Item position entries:
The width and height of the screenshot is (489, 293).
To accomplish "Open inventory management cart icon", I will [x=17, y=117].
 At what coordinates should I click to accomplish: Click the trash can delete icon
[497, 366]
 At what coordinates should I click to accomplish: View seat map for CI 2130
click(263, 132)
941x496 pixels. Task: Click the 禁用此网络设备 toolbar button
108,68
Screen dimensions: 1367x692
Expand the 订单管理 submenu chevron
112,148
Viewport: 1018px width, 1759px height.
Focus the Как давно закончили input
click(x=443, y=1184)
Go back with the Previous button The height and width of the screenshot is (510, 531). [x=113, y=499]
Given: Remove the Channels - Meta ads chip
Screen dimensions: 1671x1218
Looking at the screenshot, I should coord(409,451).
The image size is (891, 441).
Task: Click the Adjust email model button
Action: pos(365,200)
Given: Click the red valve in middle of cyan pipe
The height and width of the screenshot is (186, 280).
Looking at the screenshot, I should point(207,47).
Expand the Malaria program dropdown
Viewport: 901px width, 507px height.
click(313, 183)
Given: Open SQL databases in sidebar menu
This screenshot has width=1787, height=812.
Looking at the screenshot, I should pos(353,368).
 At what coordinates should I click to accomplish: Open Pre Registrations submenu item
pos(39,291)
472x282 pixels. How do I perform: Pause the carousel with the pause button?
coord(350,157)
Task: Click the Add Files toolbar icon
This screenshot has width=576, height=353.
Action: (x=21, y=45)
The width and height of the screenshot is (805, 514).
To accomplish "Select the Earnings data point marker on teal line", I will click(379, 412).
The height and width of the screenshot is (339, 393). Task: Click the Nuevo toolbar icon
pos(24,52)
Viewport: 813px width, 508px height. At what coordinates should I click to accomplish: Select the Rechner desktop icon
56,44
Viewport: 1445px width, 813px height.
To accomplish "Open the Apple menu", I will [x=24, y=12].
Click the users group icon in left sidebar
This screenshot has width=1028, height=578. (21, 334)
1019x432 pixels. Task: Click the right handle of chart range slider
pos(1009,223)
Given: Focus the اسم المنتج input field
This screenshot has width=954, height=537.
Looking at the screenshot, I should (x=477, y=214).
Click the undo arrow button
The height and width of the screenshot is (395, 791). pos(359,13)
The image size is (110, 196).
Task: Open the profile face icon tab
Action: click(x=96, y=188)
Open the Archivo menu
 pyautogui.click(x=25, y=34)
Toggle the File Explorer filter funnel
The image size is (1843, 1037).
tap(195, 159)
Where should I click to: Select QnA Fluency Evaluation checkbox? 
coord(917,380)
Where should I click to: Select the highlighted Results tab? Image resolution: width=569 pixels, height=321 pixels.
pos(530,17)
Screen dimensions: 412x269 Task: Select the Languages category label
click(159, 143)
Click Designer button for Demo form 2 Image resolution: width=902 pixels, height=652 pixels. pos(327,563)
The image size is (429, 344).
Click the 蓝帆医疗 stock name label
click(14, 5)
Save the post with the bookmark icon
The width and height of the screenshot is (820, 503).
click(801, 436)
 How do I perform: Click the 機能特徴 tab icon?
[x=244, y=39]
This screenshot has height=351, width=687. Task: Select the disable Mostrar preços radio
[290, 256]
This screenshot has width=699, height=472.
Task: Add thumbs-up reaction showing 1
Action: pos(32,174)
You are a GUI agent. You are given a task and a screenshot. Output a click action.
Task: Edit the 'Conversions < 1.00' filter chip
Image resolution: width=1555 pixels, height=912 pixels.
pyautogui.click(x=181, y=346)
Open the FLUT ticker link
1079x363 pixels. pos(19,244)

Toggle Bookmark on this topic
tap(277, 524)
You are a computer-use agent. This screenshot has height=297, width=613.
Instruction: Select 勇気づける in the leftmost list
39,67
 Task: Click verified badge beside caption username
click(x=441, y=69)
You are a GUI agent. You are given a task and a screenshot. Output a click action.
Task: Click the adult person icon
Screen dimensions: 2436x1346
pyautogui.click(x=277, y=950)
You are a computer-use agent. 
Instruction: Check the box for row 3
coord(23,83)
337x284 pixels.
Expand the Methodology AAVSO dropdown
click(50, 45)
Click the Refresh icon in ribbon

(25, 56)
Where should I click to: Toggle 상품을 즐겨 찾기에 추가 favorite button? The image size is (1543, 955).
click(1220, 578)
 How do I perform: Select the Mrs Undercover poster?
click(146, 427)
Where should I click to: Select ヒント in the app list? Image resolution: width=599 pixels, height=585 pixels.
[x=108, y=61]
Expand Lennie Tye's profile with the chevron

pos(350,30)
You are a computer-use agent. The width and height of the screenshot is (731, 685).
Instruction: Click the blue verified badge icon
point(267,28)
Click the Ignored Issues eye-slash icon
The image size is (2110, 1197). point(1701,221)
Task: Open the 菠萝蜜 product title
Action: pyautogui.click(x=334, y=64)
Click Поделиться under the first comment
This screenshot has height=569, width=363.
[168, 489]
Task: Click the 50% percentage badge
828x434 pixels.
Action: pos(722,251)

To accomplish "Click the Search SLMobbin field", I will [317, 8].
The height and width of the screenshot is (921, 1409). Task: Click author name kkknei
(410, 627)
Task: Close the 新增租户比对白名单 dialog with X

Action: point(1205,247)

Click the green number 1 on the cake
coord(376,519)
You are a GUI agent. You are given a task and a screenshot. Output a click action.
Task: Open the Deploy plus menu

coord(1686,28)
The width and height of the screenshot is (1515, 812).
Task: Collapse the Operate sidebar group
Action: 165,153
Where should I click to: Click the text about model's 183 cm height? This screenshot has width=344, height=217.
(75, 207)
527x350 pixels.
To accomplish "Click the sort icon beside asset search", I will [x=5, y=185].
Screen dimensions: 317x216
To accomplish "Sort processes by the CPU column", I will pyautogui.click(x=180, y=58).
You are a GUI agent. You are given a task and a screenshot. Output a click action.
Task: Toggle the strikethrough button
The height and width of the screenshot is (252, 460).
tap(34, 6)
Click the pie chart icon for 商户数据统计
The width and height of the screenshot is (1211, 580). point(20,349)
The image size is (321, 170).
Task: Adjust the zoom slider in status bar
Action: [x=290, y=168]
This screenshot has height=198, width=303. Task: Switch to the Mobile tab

→ **SET TASK**:
Pick out every row that contains the string "point" and copy each of those rows in full. Case counts.

→ **REPLY TO THE TASK**:
Looking at the screenshot, I should point(207,47).
To accomplish "Select the Earnings data point marker on teal line", I will click(379, 412).
point(267,28)
The image size is (2110, 1197). point(1701,221)
Action: point(1205,247)
The width and height of the screenshot is (1211, 580). point(20,349)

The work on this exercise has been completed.